Locus of point with constant angle
It's been a few years since I dealt with Euclidean Geometry and I now fell onto this problem: We are given the square $ABCD$, and point $F$ on $AB$. We construct a right angle $FEH$ for which $EH = EF$. We are looking for the locus of point $H$, as $F$ moves between $A$ and $B$. I did it with Geogebra and it seems that the locus is line (or, better, a segment) perpendicular to $AB$ but I can't figure out anything more than this.

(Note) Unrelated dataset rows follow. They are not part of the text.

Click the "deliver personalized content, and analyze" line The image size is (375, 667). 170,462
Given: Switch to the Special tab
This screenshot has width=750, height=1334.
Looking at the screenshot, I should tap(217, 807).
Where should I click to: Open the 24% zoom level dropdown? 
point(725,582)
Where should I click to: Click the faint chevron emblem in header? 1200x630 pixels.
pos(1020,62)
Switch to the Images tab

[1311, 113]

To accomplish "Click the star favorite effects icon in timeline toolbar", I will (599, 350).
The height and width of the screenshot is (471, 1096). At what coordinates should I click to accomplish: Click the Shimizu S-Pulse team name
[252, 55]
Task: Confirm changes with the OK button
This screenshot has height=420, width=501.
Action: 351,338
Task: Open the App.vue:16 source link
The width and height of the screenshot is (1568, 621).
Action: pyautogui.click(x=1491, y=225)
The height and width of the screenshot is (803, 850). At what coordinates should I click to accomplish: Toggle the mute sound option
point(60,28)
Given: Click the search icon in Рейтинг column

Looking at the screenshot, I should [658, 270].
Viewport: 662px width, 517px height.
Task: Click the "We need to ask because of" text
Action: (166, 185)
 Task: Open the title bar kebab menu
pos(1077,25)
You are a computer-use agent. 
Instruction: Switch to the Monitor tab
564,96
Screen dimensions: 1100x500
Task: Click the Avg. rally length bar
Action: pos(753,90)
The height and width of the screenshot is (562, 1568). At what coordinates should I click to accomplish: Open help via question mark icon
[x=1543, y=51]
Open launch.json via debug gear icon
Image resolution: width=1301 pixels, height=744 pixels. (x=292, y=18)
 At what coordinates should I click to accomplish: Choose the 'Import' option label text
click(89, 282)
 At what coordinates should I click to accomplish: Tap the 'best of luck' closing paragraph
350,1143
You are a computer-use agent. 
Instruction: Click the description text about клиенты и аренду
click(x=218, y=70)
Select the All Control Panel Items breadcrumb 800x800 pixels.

Just to clarify, the reason I am trying to figure out this locus, is because I want to construct a square, with one side $EF$ and the opposite side passing from $C$. So the perpendicular at $EH$ at point $H$ (which moves on this blue line), must pass from $C$.
Any help is most welcome.
EDIT:
To clarify: Point $E$ on $AD$ is fixed. Point $F$ is not fixed; it moves on $AB$ and angle $FEH$ is always right; therefore point $H$ is moving, as $F$ moves between $A$ and $B$.
Solution 1:
If $EA=a$ and $\angle EFA=\theta$, then $EF=EH=a\csc\theta$.
Therefore the horizontal displacement of $H$ from the line $AD$ is $a\csc \theta*\sin\theta=a$.
Therefore $H$ moves on a vertical straight line at the same distance from $AD$ as $E$ is from $A$.
Solution 2:
Since $E$ is fixed, we see that $H$ is a picture of $F$ under rotation around $E$ for $90^{\circ}$. So, as $F$ describes line $AB$ we see that $H$ describes also line which is perpendicular to $AB$ (i.e. this is line $AB$ rotated around $E$ for $90^{\circ}$).
The condition that $ ABCD $ is a square is redundant.